What is required
Beginning at the line that holds "The image size is (1006, 905).", transcribe each line exactly through the end of the records, and leave any pictures out.

(Records from a collection)
##########
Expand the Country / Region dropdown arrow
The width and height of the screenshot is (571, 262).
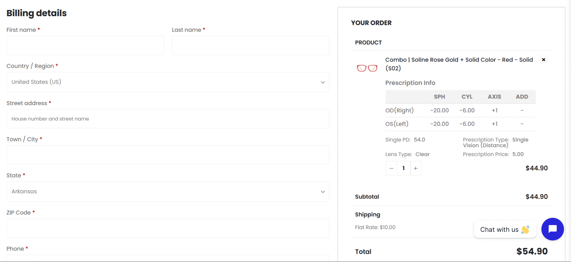click(323, 82)
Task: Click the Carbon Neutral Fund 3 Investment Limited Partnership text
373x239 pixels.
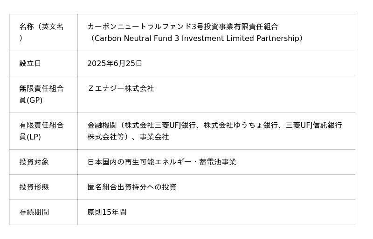Action: 197,38
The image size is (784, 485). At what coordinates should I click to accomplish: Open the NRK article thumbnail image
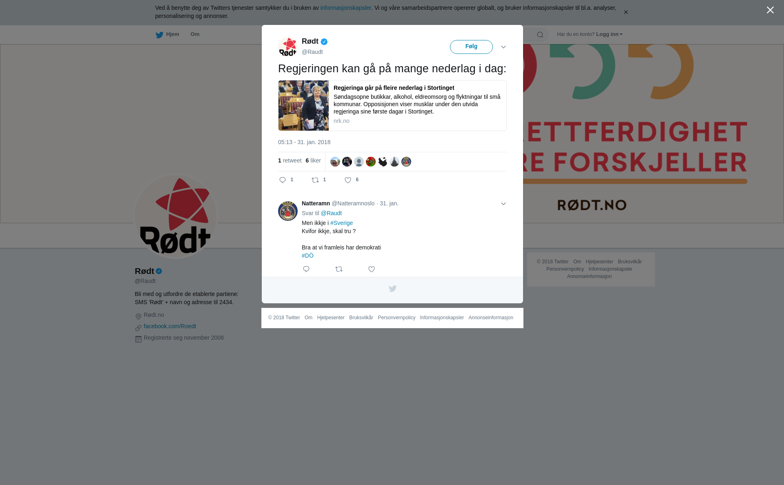click(x=303, y=105)
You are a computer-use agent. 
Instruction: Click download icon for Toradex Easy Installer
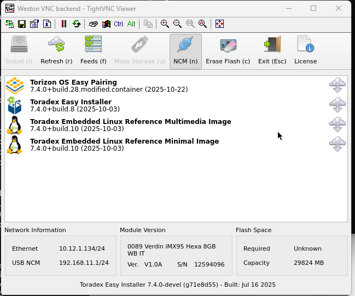coord(337,105)
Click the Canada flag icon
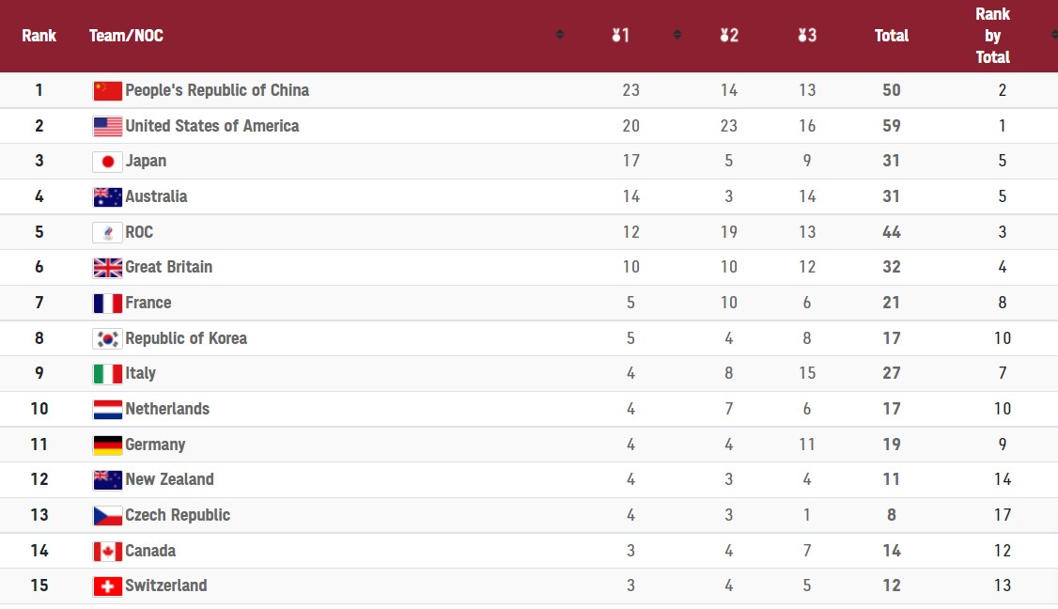Screen dimensions: 1058x609 coord(107,551)
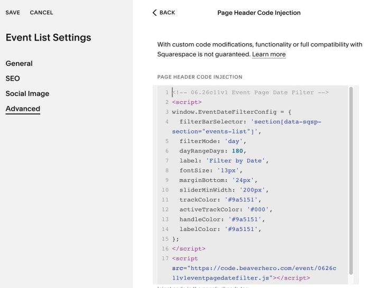Viewport: 370px width, 288px height.
Task: Cancel the settings changes
Action: point(42,13)
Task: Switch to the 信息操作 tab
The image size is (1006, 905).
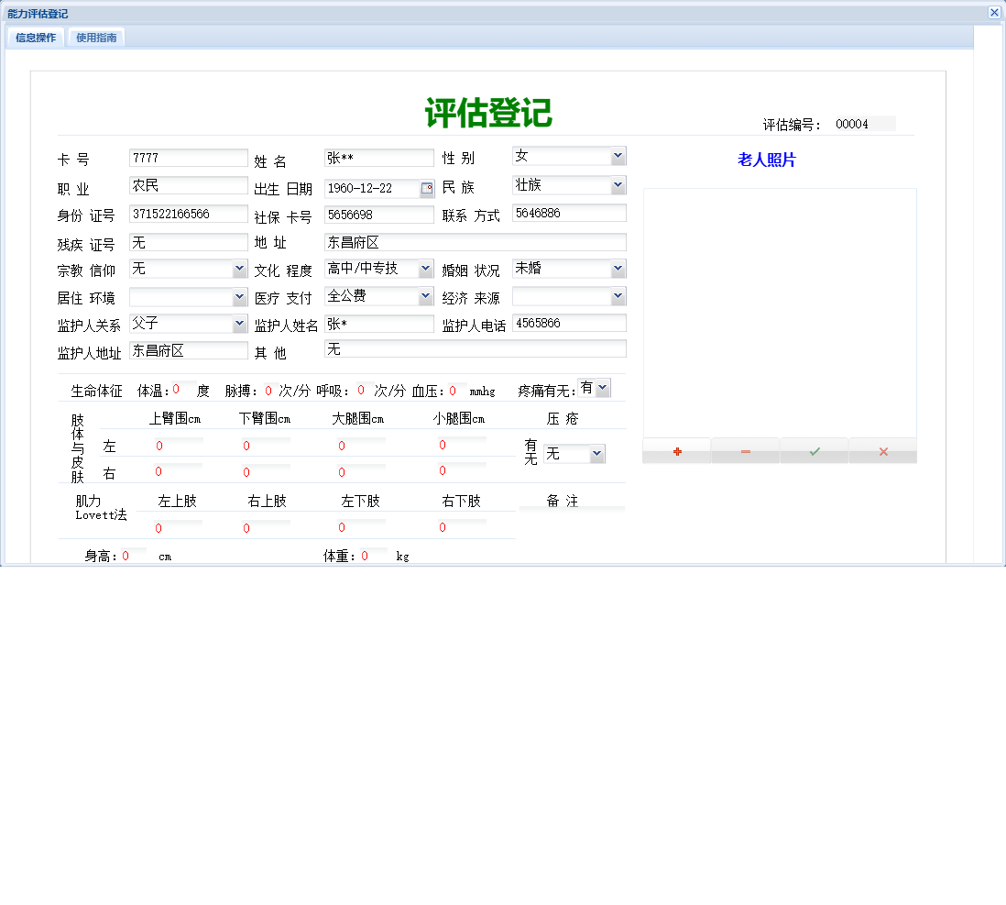Action: tap(34, 38)
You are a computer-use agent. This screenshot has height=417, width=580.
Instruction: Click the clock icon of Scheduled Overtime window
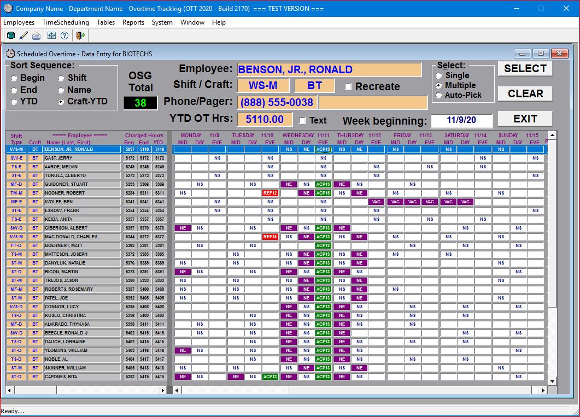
##########
Response to this exercise
The image size is (1006, 905).
Action: tap(34, 38)
You are a computer-use agent. This screenshot has height=417, width=580.
Instruction: Click the clock icon of Scheduled Overtime window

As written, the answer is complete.